Instruction ▸ Copy out the entries word for word, from the line containing "Click Search in" through the line containing "pos(390,51)", including both of those lines.

Entries for locating described items ▸
_ _ _ _
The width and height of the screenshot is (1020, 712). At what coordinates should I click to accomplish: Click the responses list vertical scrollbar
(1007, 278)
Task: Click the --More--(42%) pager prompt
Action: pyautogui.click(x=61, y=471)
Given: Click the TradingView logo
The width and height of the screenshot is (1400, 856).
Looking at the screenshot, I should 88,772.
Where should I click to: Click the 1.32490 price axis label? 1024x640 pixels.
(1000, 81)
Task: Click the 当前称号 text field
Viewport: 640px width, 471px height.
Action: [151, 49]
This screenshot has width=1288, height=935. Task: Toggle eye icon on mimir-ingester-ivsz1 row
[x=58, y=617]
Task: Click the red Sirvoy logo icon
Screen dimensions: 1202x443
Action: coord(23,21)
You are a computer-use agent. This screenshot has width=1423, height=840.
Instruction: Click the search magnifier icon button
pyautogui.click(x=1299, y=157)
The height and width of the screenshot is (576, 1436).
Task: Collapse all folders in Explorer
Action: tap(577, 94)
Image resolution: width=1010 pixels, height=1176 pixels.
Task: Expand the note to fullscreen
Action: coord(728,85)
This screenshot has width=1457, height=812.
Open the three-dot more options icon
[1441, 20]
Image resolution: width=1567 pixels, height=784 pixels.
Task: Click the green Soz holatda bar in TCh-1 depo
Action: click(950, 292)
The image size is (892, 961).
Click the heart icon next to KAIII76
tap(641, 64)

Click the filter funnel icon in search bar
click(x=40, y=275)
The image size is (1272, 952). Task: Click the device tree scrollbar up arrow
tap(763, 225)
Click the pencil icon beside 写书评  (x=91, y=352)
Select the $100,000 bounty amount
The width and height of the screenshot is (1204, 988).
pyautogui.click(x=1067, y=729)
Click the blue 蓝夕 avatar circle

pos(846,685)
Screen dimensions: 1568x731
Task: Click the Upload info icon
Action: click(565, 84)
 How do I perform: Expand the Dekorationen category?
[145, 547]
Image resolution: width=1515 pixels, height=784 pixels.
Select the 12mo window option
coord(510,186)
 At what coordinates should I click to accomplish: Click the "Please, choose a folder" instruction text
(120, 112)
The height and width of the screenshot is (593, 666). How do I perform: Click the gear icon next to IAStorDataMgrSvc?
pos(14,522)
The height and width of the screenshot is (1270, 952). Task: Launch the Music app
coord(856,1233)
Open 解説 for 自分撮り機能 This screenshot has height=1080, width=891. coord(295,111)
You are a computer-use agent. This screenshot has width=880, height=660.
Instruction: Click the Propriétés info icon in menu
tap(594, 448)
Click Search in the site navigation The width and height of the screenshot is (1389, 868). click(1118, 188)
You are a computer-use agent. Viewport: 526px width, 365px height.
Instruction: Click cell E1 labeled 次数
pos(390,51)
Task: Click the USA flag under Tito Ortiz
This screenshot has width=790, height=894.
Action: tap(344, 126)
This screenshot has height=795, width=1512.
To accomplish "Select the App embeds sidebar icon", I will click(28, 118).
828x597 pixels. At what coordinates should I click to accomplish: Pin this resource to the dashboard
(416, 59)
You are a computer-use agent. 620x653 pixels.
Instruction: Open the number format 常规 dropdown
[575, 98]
_ _ _ _
Response to the task ▸
Click Search in the site navigation The width and height of the screenshot is (1389, 868). click(1118, 188)
You are a computer-use agent. Viewport: 526px width, 365px height.
Instruction: Click cell E1 labeled 次数
pos(390,51)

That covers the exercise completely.